Input data below:

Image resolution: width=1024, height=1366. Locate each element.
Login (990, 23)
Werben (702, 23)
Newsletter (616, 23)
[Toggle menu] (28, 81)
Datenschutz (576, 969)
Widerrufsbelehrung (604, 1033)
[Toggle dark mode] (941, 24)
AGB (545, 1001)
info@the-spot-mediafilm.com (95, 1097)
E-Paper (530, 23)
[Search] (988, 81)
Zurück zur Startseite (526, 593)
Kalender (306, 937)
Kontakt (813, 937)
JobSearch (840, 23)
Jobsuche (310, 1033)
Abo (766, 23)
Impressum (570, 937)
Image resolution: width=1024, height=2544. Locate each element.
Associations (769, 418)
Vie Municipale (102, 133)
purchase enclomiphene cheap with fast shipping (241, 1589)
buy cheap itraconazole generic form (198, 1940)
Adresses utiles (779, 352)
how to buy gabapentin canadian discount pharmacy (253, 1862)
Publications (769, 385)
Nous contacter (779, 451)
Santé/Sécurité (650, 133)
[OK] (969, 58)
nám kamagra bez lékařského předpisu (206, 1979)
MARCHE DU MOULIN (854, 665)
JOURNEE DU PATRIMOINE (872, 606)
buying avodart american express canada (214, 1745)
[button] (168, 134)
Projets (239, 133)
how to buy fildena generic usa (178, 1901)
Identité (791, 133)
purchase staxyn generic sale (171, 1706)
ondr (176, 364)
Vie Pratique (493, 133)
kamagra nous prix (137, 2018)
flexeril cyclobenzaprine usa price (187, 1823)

End of Input data.
Input data below:

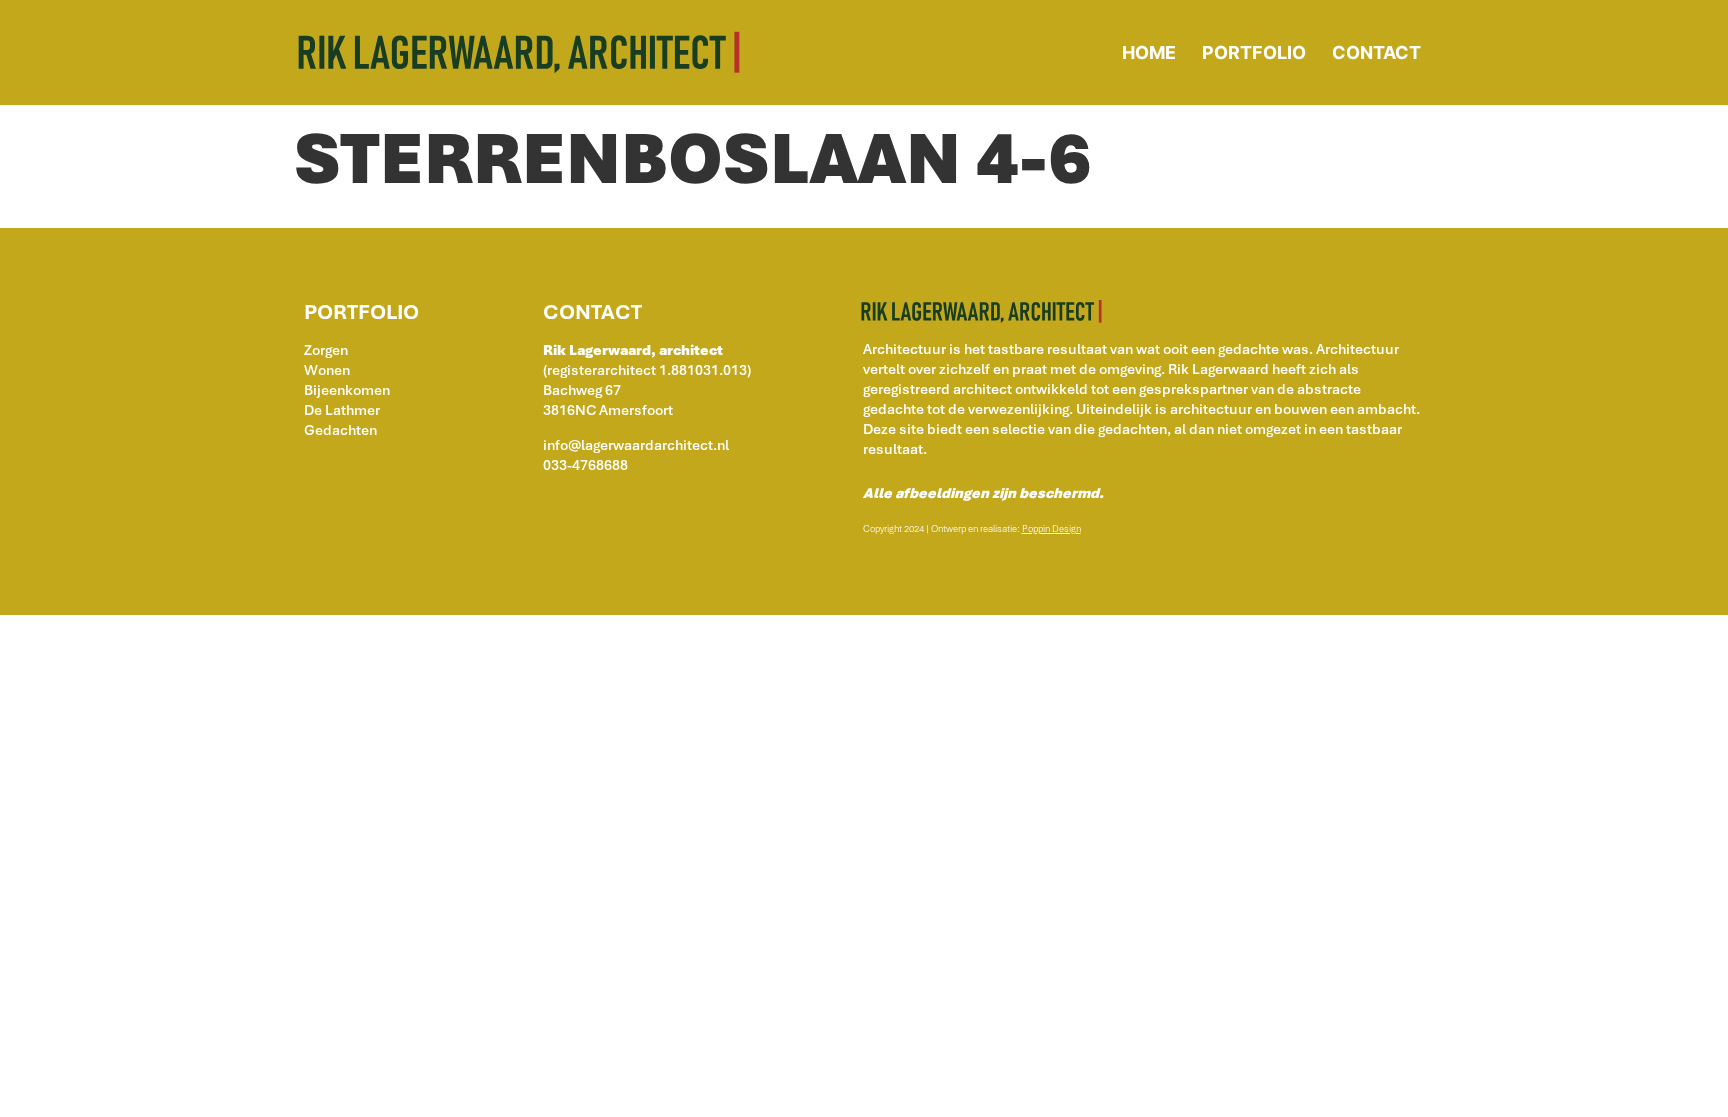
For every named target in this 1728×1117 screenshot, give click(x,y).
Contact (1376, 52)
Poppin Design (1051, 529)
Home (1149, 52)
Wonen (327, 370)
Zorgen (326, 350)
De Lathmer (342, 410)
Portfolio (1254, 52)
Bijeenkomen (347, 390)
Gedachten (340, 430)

End of Input data.
Input data below:

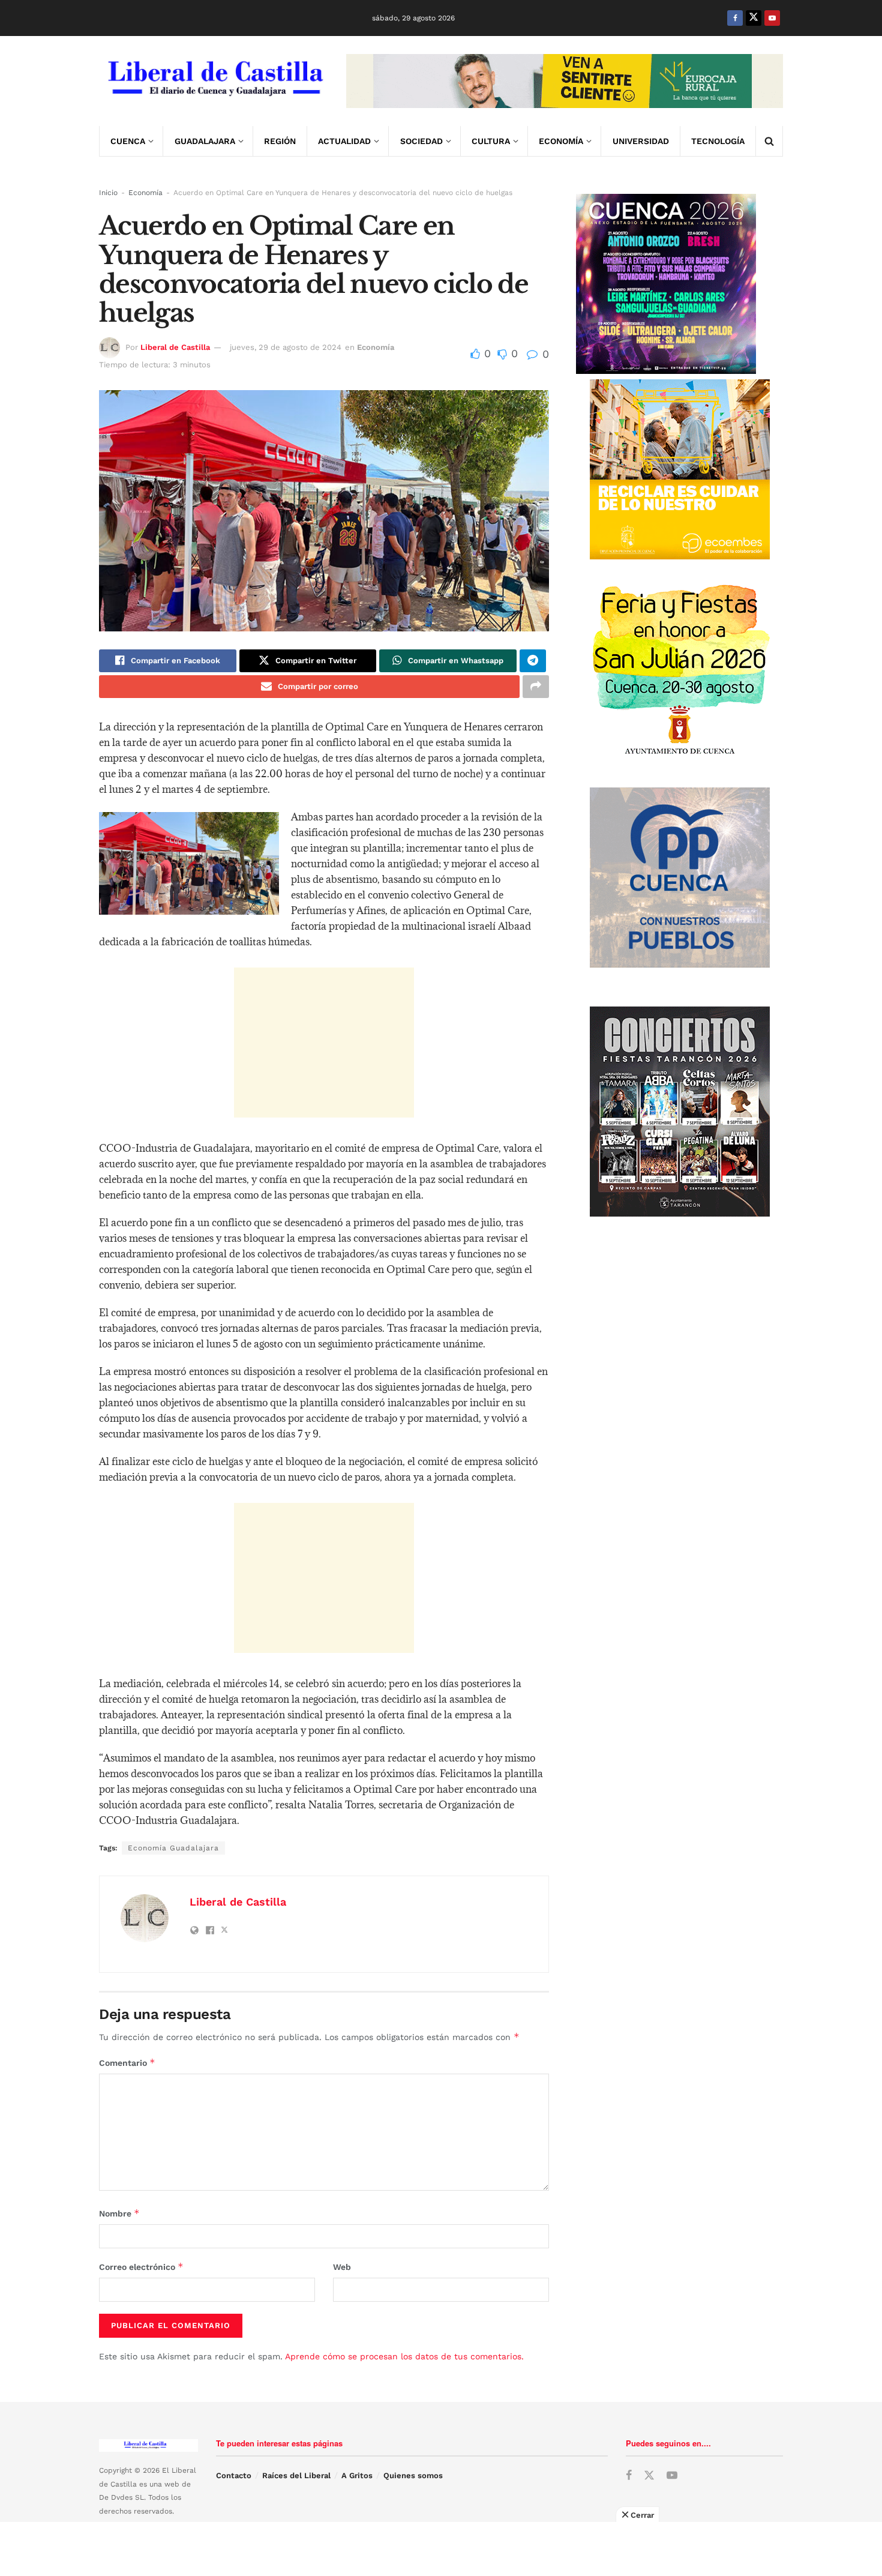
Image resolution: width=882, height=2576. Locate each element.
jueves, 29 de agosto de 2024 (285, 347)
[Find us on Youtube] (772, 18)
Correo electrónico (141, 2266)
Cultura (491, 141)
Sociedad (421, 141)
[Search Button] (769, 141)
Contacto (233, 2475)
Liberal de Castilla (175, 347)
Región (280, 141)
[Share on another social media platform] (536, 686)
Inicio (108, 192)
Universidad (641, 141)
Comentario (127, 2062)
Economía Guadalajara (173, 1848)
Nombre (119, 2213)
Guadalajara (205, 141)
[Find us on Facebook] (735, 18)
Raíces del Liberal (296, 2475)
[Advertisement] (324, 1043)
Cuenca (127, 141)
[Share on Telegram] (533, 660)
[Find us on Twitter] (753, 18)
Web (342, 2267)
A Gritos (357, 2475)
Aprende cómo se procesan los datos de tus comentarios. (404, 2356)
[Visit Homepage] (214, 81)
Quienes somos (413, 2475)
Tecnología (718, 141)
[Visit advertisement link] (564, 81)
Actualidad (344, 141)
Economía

End of Input data.

== Exercise objective ==
Look back at the entries above and repeat, unchanged, every line from the line holding "Vie Municipale (102, 133)" through the line holding "flexeril cyclobenzaprine usa".

== Answer box ==
Vie Municipale (102, 133)
purchase enclomiphene cheap with fast shipping (241, 1589)
buy cheap itraconazole generic form (198, 1940)
Adresses utiles (779, 352)
how to buy gabapentin canadian discount pharmacy (253, 1862)
Publications (769, 385)
Nous contacter (779, 451)
Santé/Sécurité (650, 133)
[OK] (969, 58)
nám kamagra bez lékařského předpisu (206, 1979)
MARCHE DU MOULIN (854, 665)
JOURNEE DU PATRIMOINE (872, 606)
buying avodart american express canada (214, 1745)
[button] (168, 134)
Projets (239, 133)
how to buy fildena generic usa (178, 1901)
Identité (791, 133)
purchase staxyn generic sale (171, 1706)
ondr (176, 364)
Vie Pratique (493, 133)
kamagra nous prix (137, 2018)
flexeril cyclobenzaprine usa price (187, 1823)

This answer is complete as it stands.